PSO aren’t afraid to push the boundaries of their orchestral capabilities. How did you find working with them? They all seemed to be really digging the music when they performed; are there a few fans amongst them as well?

Bourby and Jess [Jess Gethin, PSO Chief Conductor & Artistic Director], and the entire PSO team are amazing. Everyone works so hard because we are all seriously passionate about music. It’s genuine. I think that’s what comes across at all of their concerts. I like to think there’s something extra special about this show though.

It’s not the first time PSO have reimagined something in their own unique style, with past and future events including Signed, Sealed, Delivered: The Music of Stevie Wonder & Aretha Franklin, Ministry of Sound: Orchestrated and Steampunk Mozart. If you could see them or work with them to reimagine anything else, what would you love to see them have a go at?

Bourby and I are always chatting about ideas. In fact there is one that I think might actually see the light of day. I guess we’ll all have to wait and see.

A quick bit on your other projects, Coco Blu and End of Fashion. What’s been happening in their respective worlds?

Both projects are up and running and both are due for some new music.

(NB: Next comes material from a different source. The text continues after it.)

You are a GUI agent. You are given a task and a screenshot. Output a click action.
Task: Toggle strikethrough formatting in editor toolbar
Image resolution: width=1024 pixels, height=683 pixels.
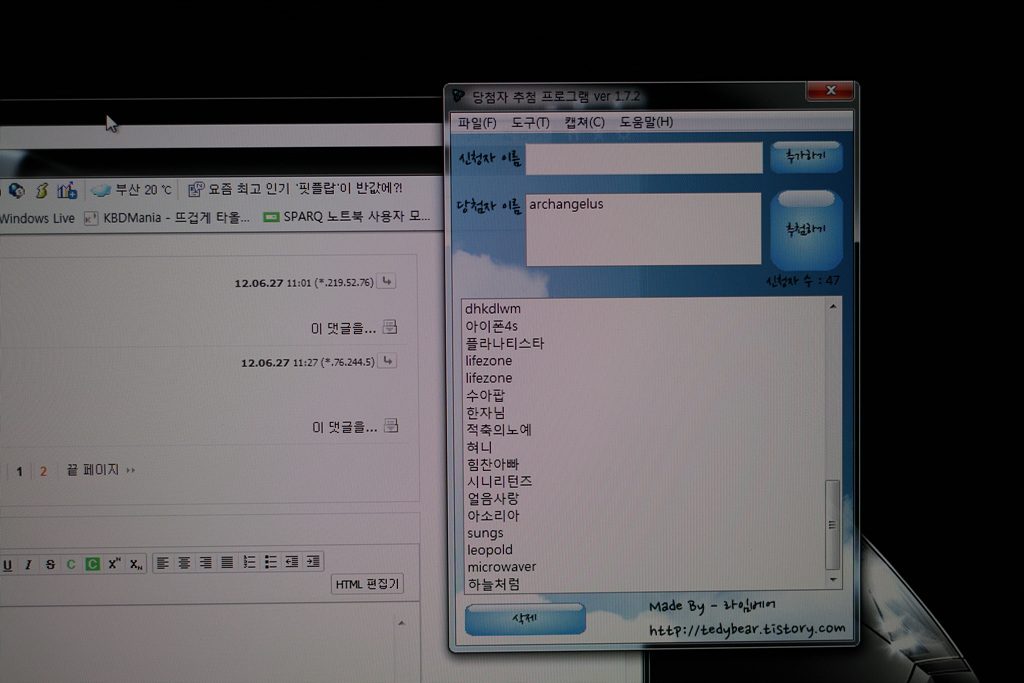tap(50, 564)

I’ve been teasing about new tunes from (End of) Fash(ion) for ages, but it is coming. I’ve been busy with Coco Blu which has taken some priority this year.

Coco Blu released a new single What is Fate recently. Is there anything else on the horizon? Can we expect an LP anytime soon?

New single What is Fate is out on Apple Music, iTunes, Spotify etc and will be leading in to an EP release later this year. There is definitely an LP in the works which will more than likely be ready by next year. In the meantime, we’ve been pretty busy playing live which is always so much fun.